Cryptosmith Institute is a retirement-time enterprise of Dr. Rick Smith, author of Elementary Information Security (Jones and Bartlett, 2011, 2015, 2020), Internet Cryptography (Addison-Wesley, 1997) and Authentication: From Passwords to Public Keys (Addison-Wesley, 2002). Rick is an occasional lecturer for the MSSE program at the University of Minnesota. Previously he taught at the University of St. Thomas in St. Paul, Minnesota and Boston University.
Contact information is available on a separate page.
Topics covered on this web site are strongly influenced by Dr. Smith’s experiences with large scale information security problems, with the information security challenges of the defense community, and with the materials addressed in his books.
This particular Rick Smith/Cryptosmith is not, nor has ever been any of the following:
- The CEO of Equifax, who stepped down after bad PR about their cybersecurity
- A consultant for the ACLU in New York
- A golf pro
- A pro hockey player
- A promoter of cryptocurrencies
I will add to this list as needed.
I first tried program as a preteen when my dad handed me an IBM 705 assembly language manual. I didn’t really learn to code until college (American U, then Boston U), and then learned a new assembly language every 18 months or so for the next several years. I also picked up the usual high-level languages of the period. My favorite is still Lisp, though I don’t use languages much any more.

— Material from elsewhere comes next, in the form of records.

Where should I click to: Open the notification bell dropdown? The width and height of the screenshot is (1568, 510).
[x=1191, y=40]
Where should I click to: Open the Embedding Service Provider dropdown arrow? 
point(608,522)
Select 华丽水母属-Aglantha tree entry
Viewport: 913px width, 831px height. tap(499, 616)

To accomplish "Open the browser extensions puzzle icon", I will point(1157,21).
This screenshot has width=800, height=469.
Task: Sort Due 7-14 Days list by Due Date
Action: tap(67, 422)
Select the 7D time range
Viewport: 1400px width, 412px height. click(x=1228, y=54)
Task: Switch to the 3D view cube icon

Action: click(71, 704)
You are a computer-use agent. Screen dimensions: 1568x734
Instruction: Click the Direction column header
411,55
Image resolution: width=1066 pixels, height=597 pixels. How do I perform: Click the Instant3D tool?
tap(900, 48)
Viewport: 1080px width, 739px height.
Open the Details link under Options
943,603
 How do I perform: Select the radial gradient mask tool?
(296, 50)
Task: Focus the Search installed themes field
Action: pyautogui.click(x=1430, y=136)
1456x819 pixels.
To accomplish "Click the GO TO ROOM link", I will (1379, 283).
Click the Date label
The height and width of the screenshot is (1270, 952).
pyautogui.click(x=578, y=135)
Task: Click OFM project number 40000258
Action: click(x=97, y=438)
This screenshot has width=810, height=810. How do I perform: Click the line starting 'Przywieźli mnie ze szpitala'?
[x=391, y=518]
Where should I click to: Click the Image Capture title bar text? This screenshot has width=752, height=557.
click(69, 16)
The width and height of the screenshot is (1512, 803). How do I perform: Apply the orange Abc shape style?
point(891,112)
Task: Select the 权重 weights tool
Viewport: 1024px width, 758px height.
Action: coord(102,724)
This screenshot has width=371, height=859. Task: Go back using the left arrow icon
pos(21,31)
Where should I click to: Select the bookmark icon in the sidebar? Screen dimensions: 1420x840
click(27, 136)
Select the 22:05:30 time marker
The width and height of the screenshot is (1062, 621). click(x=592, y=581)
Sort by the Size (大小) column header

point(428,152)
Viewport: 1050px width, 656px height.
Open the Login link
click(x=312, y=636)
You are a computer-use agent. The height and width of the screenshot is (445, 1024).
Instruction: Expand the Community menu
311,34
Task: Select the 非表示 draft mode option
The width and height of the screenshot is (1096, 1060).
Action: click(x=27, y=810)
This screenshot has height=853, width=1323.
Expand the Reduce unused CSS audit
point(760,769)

My graduate school experience (University of Minnesota) mostly took place in the basement of Mechanical Engineering, researching robotics under Maria Gini. I lashed together a VAX running Lisp on BSD Unix, a first-generation Macintosh, and an IBM “minicomputer” controlling a massive Cartesian robot (I wonder if that beast is still there).
My career has touched many technologies that regrettably contribute to our modern dystopia. These include speech recognition, computer internetworking, AI, robotics, cybersecurity, network access restrictions, anonymity, traffic interception, cryptography, and others I’ve managed to forget.
These projects were particularly interesting:
- Multiprogrammed microcode for custom speech recognition hardware
- Protocol translation software for ARPANET routers (terminals, X.25)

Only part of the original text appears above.